### Dataset records
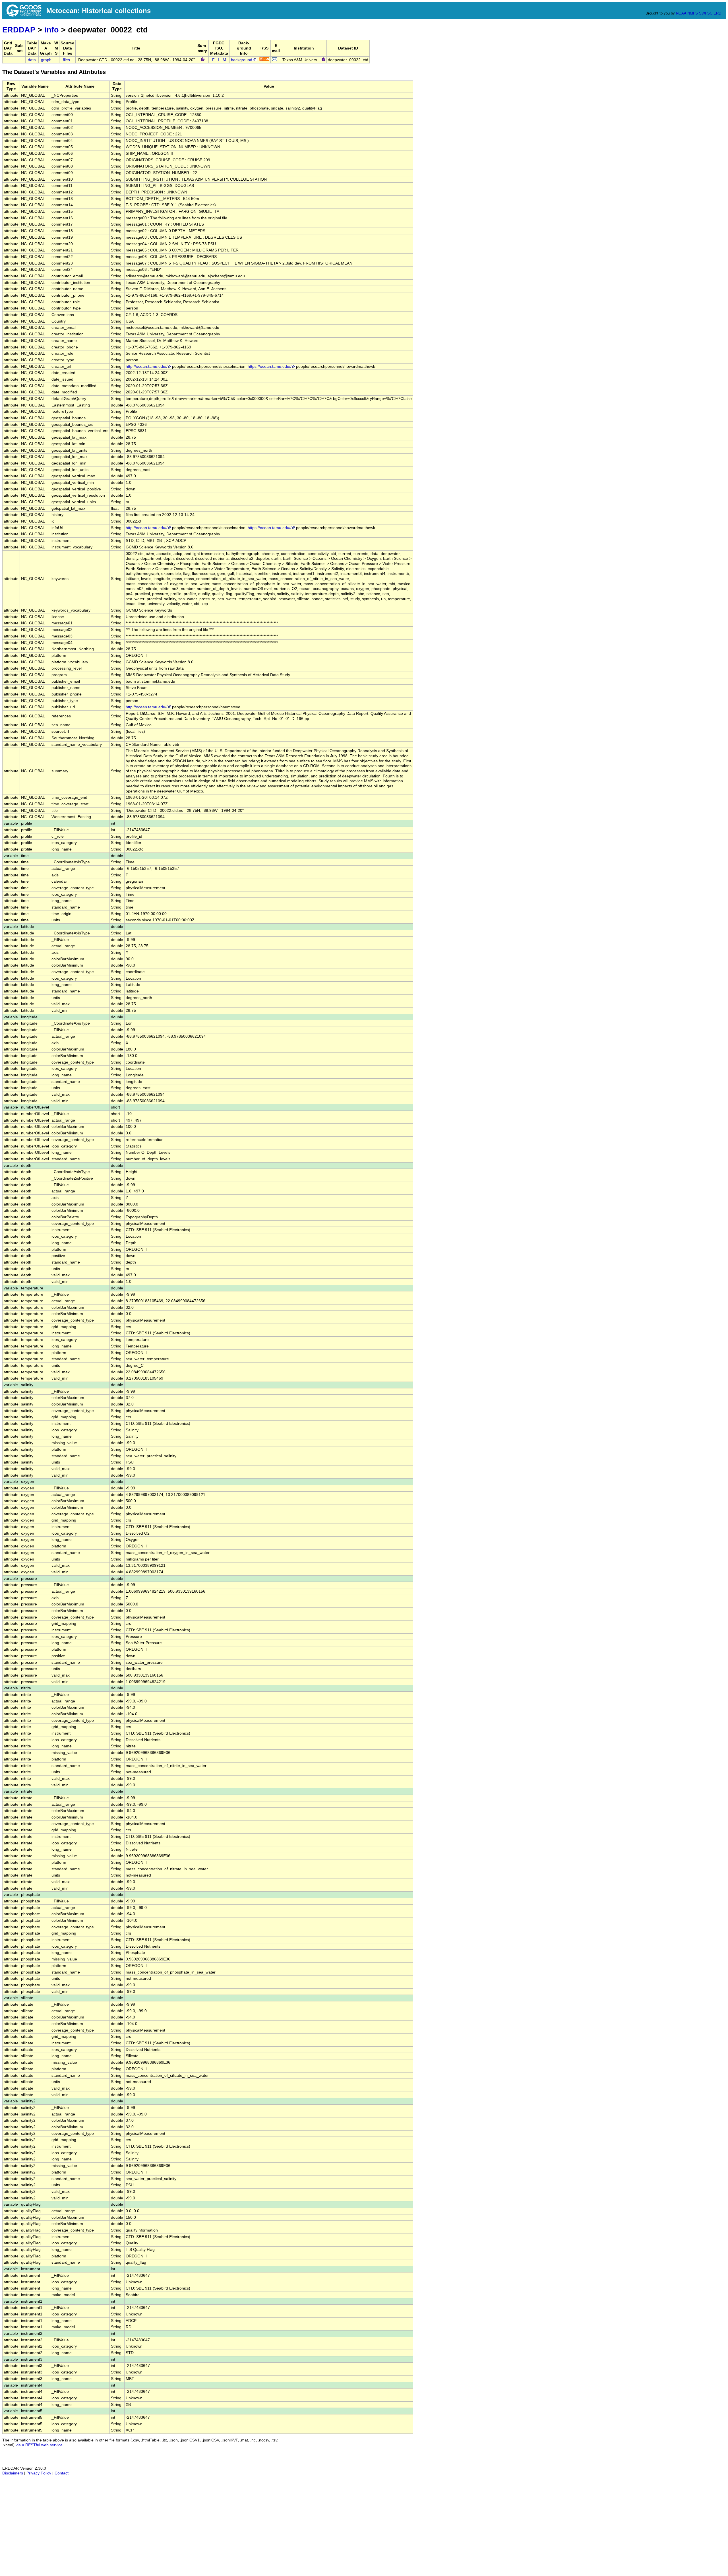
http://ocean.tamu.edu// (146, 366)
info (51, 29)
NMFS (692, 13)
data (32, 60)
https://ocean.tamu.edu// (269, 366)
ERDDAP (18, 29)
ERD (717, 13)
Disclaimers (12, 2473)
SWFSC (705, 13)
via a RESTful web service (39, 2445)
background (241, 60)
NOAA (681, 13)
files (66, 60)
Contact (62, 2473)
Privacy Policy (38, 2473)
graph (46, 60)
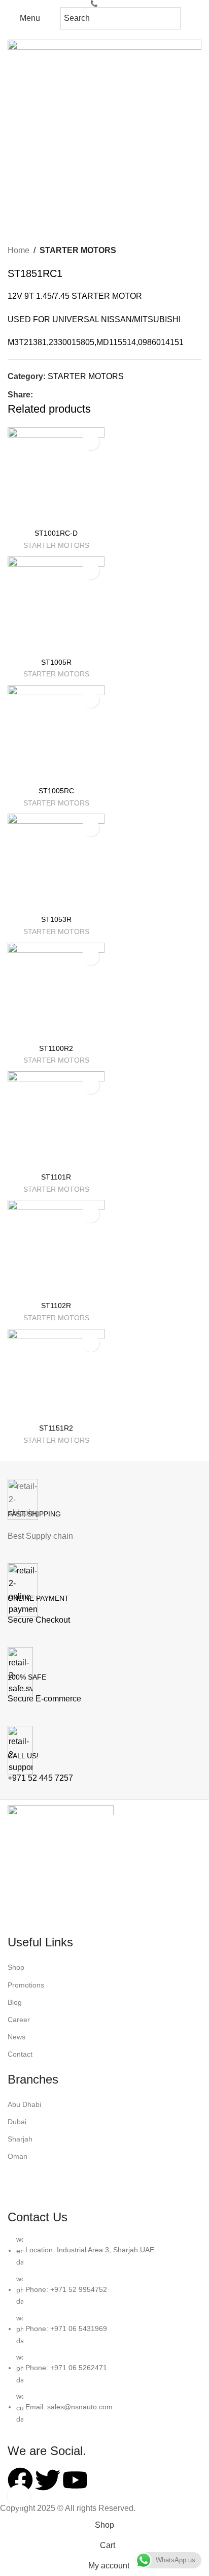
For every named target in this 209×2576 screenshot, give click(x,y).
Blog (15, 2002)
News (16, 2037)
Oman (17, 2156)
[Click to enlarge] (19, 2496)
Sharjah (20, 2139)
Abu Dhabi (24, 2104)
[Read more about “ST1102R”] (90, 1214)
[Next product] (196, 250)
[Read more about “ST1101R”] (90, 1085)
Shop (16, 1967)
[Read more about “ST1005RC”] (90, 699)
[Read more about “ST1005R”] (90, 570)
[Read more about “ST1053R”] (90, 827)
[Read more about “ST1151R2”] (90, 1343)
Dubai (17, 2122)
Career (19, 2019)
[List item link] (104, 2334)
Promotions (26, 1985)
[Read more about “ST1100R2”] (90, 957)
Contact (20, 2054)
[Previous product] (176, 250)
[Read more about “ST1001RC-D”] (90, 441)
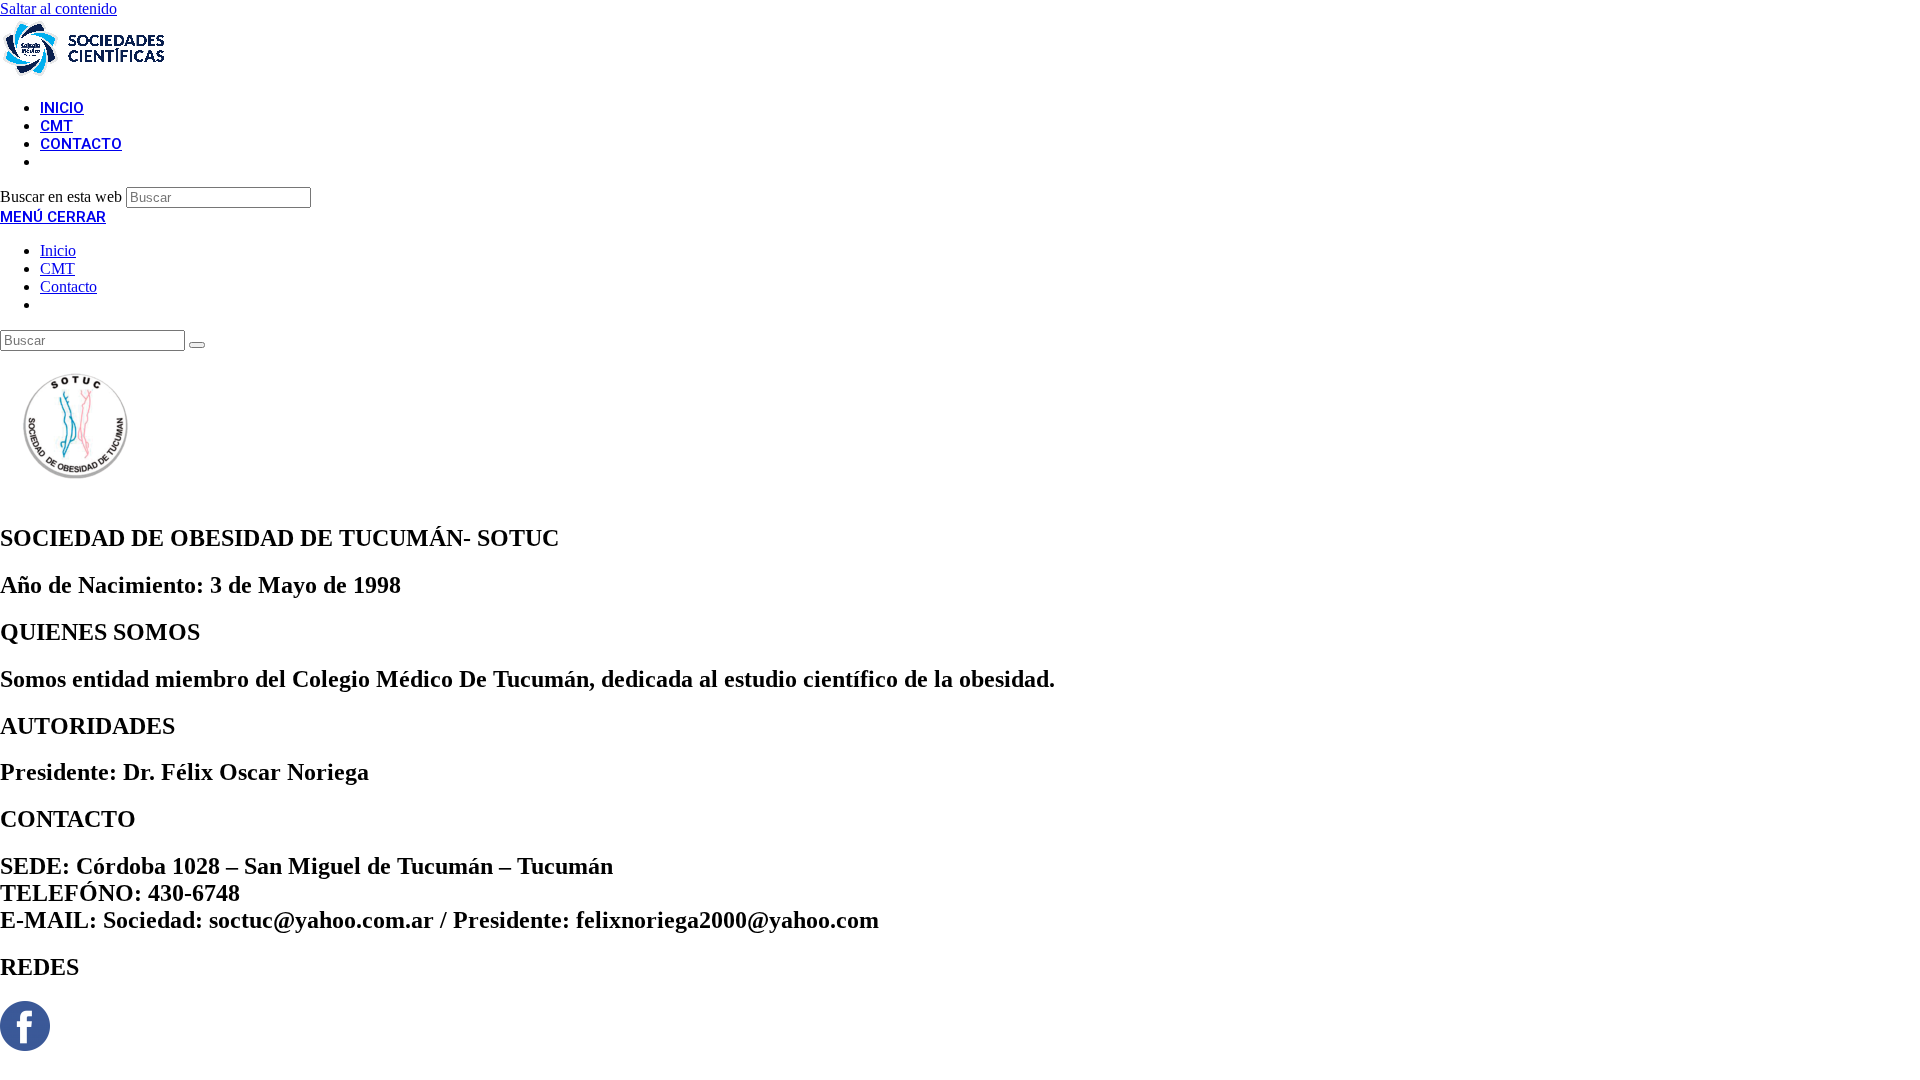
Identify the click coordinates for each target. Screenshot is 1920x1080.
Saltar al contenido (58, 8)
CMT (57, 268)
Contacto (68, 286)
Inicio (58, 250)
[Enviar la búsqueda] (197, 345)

### What you should do
Copy out all the records exactly, excluding pictures.

### Solved problem
http://ocean.tamu.edu// (146, 366)
info (51, 29)
NMFS (692, 13)
data (32, 60)
https://ocean.tamu.edu// (269, 366)
ERDDAP (18, 29)
ERD (717, 13)
Disclaimers (12, 2473)
SWFSC (705, 13)
via a RESTful web service (39, 2445)
background (241, 60)
NOAA (681, 13)
files (66, 60)
Contact (62, 2473)
Privacy Policy (38, 2473)
graph (46, 60)
For every named target in this 209×2576 screenshot, give click(x,y).
Blog (15, 2002)
News (16, 2037)
Oman (17, 2156)
[Click to enlarge] (19, 2496)
Sharjah (20, 2139)
Abu Dhabi (24, 2104)
[Read more about “ST1102R”] (90, 1214)
[Next product] (196, 250)
[Read more about “ST1101R”] (90, 1085)
Shop (16, 1967)
[Read more about “ST1005RC”] (90, 699)
[Read more about “ST1005R”] (90, 570)
[Read more about “ST1053R”] (90, 827)
[Read more about “ST1151R2”] (90, 1343)
Dubai (17, 2122)
Career (19, 2019)
[List item link] (104, 2334)
Promotions (26, 1985)
[Read more about “ST1100R2”] (90, 957)
Contact (20, 2054)
[Previous product] (176, 250)
[Read more about “ST1001RC-D”] (90, 441)
Identify the click coordinates for each target. Screenshot is 1920x1080.
Saltar al contenido (58, 8)
CMT (57, 268)
Contacto (68, 286)
Inicio (58, 250)
[Enviar la búsqueda] (197, 345)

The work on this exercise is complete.